The comments came after the Sunil Mittal-led telco said it was merging the consumer mobile businesses of Tata Teleservices (TTSL) across 19 circles — 17 under TTSL and 2 under Tata Tele Maharashtra (TTML) — with itself, on a debt-free and cash-free basis. The market leader would get Tata’s entire spectrum holding, of which 40% is liberalised, and will take on a small portion of the outstanding spectrum liability to be paid to the government.

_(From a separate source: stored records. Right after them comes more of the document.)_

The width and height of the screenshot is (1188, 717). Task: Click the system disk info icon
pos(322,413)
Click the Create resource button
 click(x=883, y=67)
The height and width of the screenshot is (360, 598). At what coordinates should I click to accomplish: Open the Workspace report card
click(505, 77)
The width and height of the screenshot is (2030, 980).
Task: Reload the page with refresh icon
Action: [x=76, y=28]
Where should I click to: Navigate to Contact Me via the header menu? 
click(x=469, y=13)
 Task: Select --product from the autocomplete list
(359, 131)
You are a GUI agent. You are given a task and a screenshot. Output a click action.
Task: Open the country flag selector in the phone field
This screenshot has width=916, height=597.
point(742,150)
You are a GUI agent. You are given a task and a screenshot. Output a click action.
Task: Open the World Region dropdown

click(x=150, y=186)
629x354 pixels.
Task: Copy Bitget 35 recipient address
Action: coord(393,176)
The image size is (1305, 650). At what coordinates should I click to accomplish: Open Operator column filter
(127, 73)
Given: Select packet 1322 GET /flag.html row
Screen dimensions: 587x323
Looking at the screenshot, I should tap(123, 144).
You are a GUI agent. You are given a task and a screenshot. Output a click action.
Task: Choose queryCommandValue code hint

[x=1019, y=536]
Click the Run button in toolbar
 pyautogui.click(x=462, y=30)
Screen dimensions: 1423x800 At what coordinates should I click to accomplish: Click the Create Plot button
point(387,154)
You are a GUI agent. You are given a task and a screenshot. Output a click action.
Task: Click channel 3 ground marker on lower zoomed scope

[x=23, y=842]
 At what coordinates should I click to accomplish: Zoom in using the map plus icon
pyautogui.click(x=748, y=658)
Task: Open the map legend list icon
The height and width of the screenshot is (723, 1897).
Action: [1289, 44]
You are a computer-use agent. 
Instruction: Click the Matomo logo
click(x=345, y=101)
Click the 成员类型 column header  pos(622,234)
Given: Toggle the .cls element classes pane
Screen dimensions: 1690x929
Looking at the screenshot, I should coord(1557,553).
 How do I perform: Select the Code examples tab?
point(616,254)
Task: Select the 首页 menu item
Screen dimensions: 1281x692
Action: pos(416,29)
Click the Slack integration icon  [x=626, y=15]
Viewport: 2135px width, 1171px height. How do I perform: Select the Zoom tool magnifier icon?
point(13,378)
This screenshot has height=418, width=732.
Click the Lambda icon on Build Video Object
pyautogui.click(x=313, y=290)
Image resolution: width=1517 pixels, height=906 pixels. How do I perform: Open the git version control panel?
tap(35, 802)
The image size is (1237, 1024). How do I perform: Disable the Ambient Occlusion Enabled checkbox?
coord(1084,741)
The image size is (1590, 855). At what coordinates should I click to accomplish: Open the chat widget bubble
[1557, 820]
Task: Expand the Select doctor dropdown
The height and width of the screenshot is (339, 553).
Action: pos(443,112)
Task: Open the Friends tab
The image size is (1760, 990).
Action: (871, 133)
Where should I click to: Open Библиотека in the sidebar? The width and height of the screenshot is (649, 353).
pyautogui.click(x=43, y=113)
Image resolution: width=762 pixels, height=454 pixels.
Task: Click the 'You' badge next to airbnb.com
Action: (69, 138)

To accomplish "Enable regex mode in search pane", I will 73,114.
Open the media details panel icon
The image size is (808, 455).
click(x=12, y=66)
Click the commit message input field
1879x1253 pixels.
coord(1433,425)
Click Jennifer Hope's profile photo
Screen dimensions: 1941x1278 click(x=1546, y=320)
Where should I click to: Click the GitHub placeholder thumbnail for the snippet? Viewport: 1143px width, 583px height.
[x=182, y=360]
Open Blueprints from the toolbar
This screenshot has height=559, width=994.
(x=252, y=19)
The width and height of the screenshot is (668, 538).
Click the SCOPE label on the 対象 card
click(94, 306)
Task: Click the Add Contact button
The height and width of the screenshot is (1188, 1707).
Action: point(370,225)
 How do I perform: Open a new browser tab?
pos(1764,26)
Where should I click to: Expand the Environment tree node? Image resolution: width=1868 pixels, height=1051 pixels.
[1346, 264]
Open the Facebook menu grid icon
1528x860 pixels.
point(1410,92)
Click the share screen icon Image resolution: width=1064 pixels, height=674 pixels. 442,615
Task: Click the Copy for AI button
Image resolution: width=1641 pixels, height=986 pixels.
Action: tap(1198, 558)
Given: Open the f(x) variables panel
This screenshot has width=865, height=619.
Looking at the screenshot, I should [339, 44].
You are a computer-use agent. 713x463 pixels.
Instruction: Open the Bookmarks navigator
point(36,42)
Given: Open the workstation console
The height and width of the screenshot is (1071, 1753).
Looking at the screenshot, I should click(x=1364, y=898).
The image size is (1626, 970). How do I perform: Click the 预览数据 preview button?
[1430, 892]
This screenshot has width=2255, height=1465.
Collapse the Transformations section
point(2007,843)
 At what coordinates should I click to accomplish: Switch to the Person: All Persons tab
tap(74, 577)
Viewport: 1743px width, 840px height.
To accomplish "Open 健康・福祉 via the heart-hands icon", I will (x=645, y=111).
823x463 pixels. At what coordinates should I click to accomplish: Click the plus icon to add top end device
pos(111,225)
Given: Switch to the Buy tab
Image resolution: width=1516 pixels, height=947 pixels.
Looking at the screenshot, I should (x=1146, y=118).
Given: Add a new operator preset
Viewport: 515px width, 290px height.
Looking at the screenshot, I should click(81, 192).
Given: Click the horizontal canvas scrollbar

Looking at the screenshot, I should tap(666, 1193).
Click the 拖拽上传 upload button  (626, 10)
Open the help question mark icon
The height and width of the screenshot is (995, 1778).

“This is a positive for N Chandrasekaran of Tata Sons who got rid of the white elephant and a company that had no value,” said Sanjiv Bhasin, executive VP, markets and corporate affairs, at brokerage IIFL. As per experts at Bank of America Merrill Lynch, the total liability comes to $1.5 billion, while Airtel may take on $230-450 million. TTML stock rose 9.95% to `4.42 on the BSE while Bharti Airtel’s scrip fell 0.83% to `400.05 on Thursday.
Bharti may choose to surrender part of the administered spectrum to the government, analysts said in a Bank of America Merrill Lynch note, adding that the deal would generate opex and capex synergies for Bharti, and “places it for potentially retaining the number one share even post Vodafone-Idea merger.”
As per an investor presentation of Airtel, the company had a 36.5% share of market revenue (RMS) as of September, while Tata Tele had around 5%. The Vodafone-Idea combine’s RMS comes to 43% while Airtel and Tata make up 41.5% together.
“While the combined entity may breach RMS caps in certain circles (Delhi, Karnataka, Tamil Nadu, Rajasthan, Himachal Pradesh, Bihar and Odisha) we would expect it to take a few quarters to close the proposed deal, and think it could cede share to Jio in the interim,” UBS said in its note to clients.
However, some in the industry said that the deal could have been sweeter if the enterprise segment was added to the mix. “The enterprise business of Tata going to Airtel would have better cause that would have strengthened Airtel’s enterprise business. And same for DTH business of Tata’s which would have distanced the then combined entity with all other DTH service providers,” said Sanjay Kapoor, former chief executive of Bharti AirtelBSE 6.65 % for India.
Kapoor said the deal was not “earth shattering” as the Tata’s had a depleting base of consumers because they did not invest in data and 4G. But, “in light of Idea-Voda merger, this will help Airtel to bridge gap between merged entities and Airtel standalone,” he added.